### AIM OF THE TASK
Update the part of the entries that opens with the line containing "Given: Open Scanned" and closes with the line containing "Looking at the screenshot, I should (237, 46)." by replacing "Given" with "Task", keeping everything else the same, and return only those lines. Leave the pictures out of the answer.
─── SUPPLIED DATA
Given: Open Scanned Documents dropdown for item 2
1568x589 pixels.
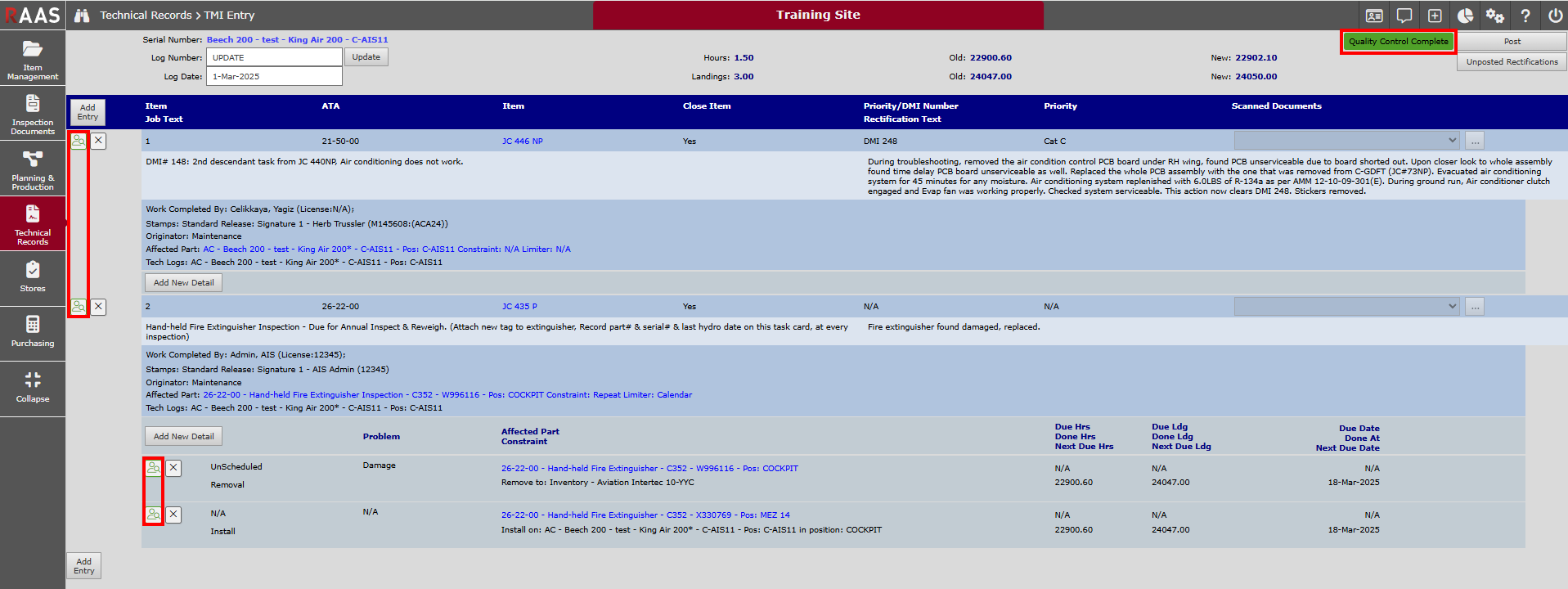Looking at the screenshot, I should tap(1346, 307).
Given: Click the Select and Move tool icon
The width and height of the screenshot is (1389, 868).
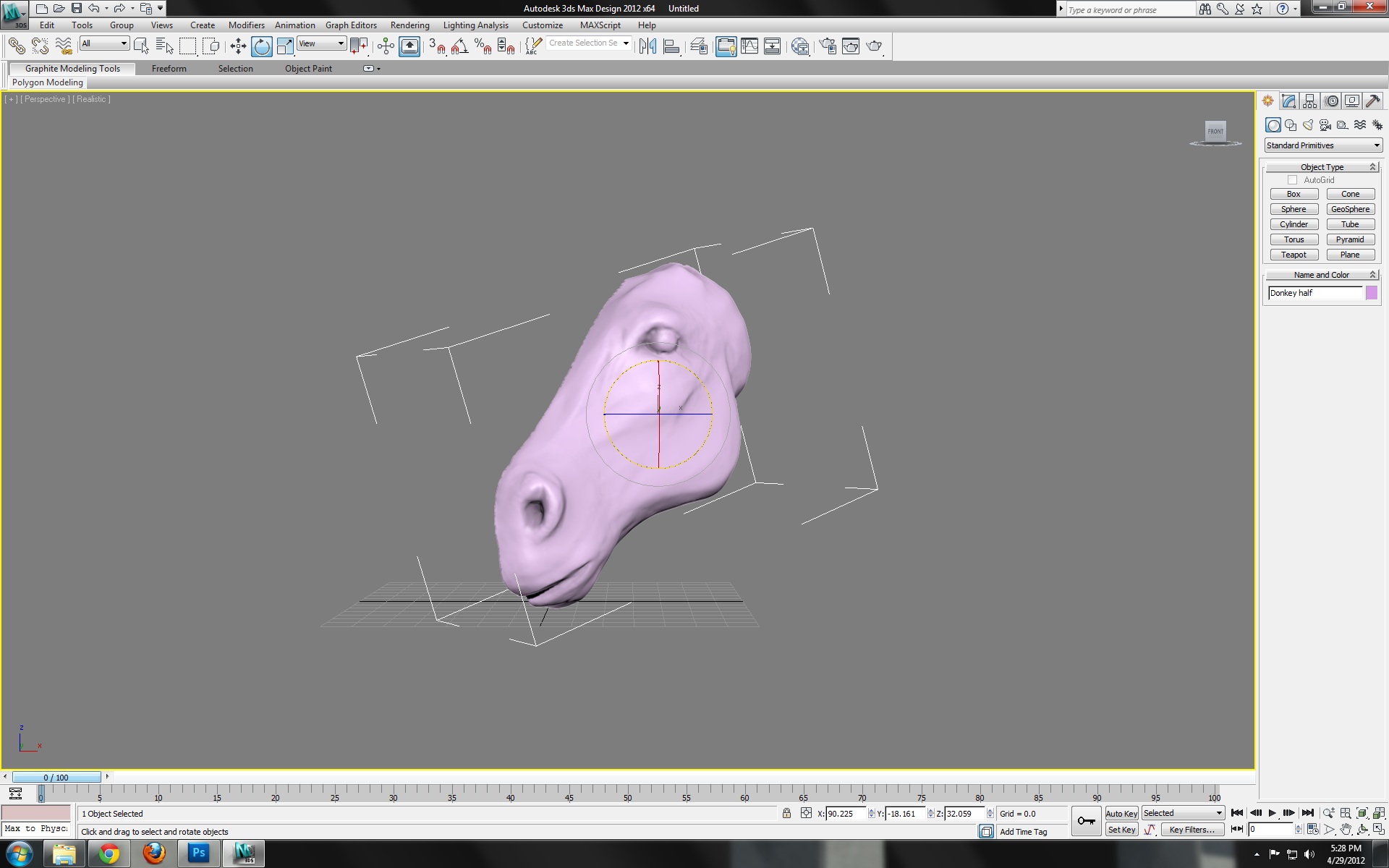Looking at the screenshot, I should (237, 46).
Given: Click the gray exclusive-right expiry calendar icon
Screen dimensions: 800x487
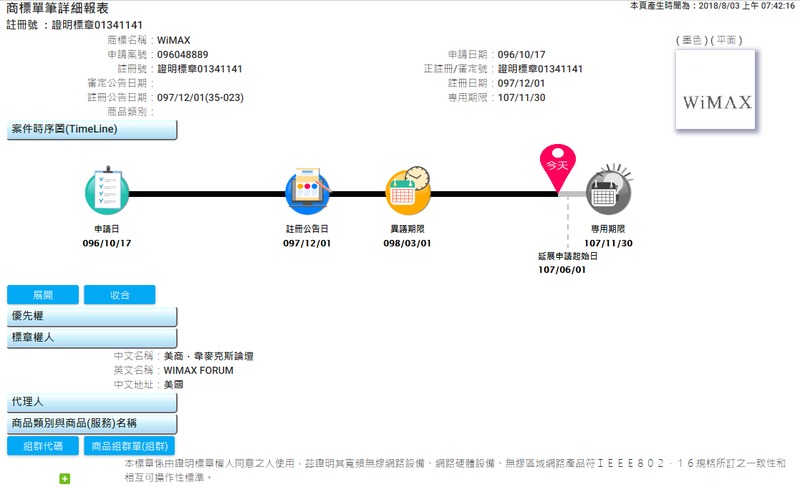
──────
─── SUPPLIED DATA
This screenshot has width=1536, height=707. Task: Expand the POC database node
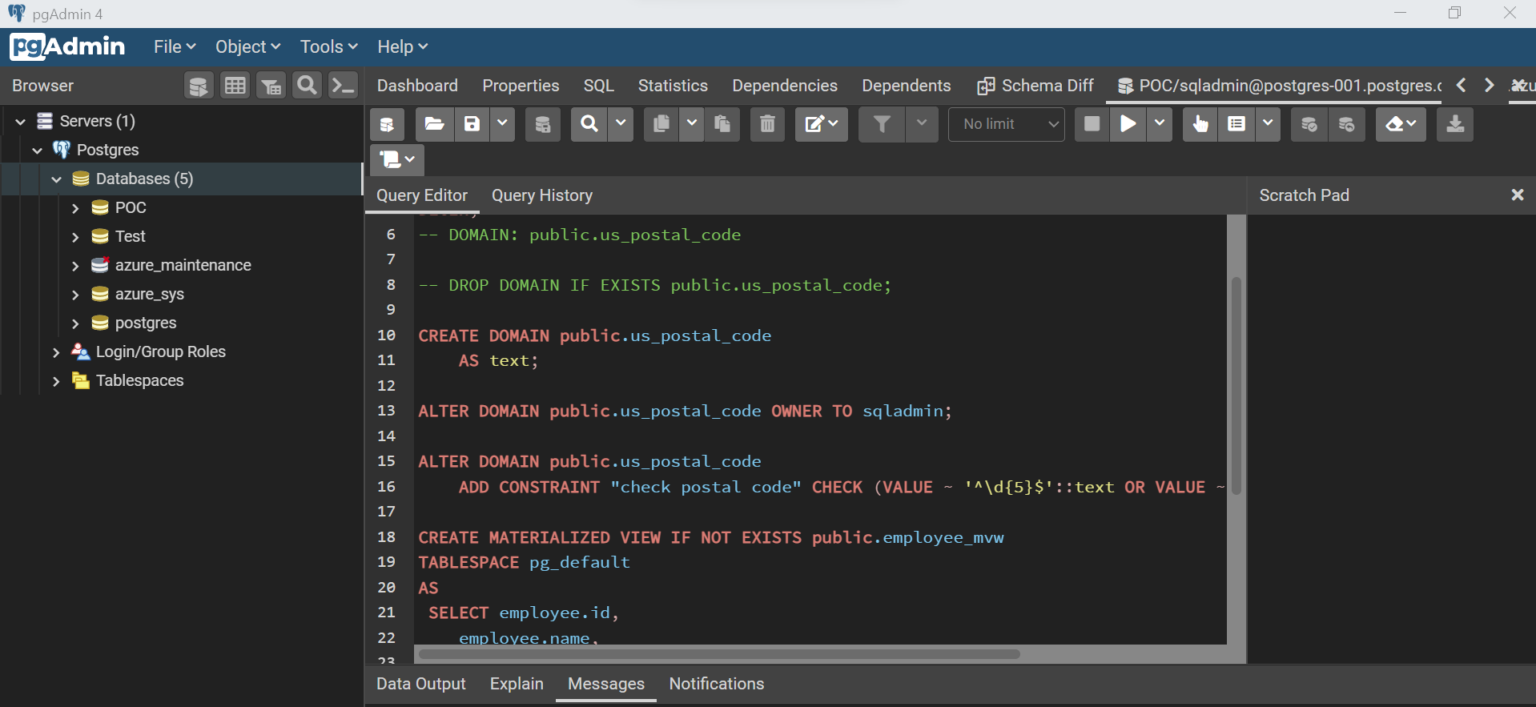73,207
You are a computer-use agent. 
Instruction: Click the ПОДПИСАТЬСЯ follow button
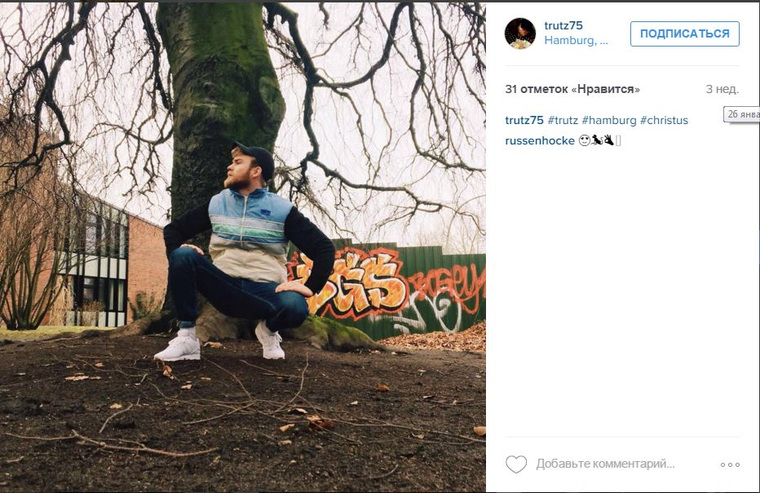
──────
─── SUPPLIED DATA
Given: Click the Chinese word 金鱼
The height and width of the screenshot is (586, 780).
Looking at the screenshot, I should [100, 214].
──────
### EXPECTED ANSWER
Task: Open Scanned Documents dropdown for item 2
1568x589 pixels.
Looking at the screenshot, I should tap(1346, 307).
Task: Click the Select and Move tool icon
The width and height of the screenshot is (1389, 868).
Looking at the screenshot, I should (237, 46).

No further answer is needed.